アタカマ砂漠の沖にはフンボルト海流という寒流が流れているため、ずっと大気が「安定」してしまい雨は滅多に降りません。(大気は下層が冷たいと安定するのです。お風呂も上が熱く、下が冷たくなりますよね)。このような砂漠は、「寒流砂漠」と呼ばれ、他にナミブ砂漠、アメリカのカリフォルニア砂漠があります。チュキカマタ銅山(写真)で有名なカラマは世界で最も雨の降らない場所のひとつ。寒流砂漠とは異なる「亜熱帯砂漠」が作られる仕組みなどについてはドバイの記事を参照してください。(http://more.tenki.jp/worldcolumn/article/60/)

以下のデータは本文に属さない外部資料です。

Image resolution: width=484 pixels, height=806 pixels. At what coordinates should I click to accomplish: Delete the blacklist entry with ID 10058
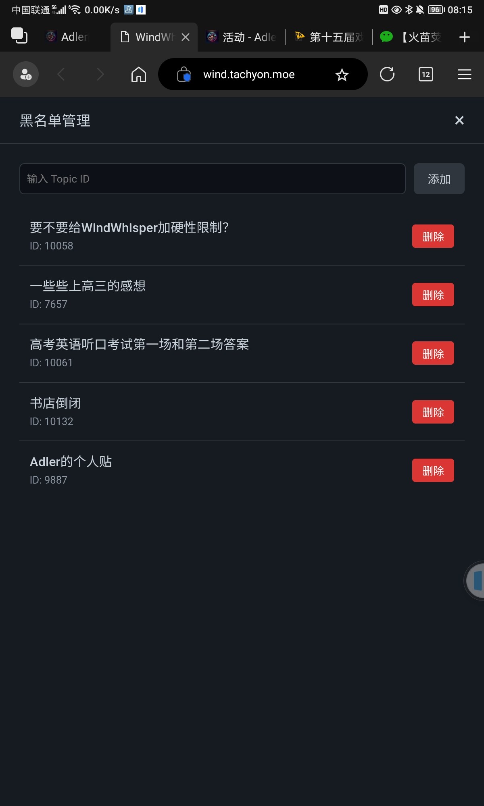click(433, 236)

この写真はアタカマ砂漠にある「月の谷」。砂漠だから雨が降らないのではなく、雨が降らないから砂漠になったんですね。空気が乾燥していると、岩石の風化が進み、砂漠を構成する砂がどんどん作られます。
冬日と夏日が同じ日??
沖縄よりも赤道に近い場所にありますが、一年中晴れているため夜は放射冷却が強まり、グンと冷え込みます。朝は氷点下の冬日、日中は夏日(25℃以上)なんてことも。脱ぎ着できる服装がいいですね。アンデス山脈を照らす夕日も綺麗でしたが、日が沈むと一気に寒くなりますよ。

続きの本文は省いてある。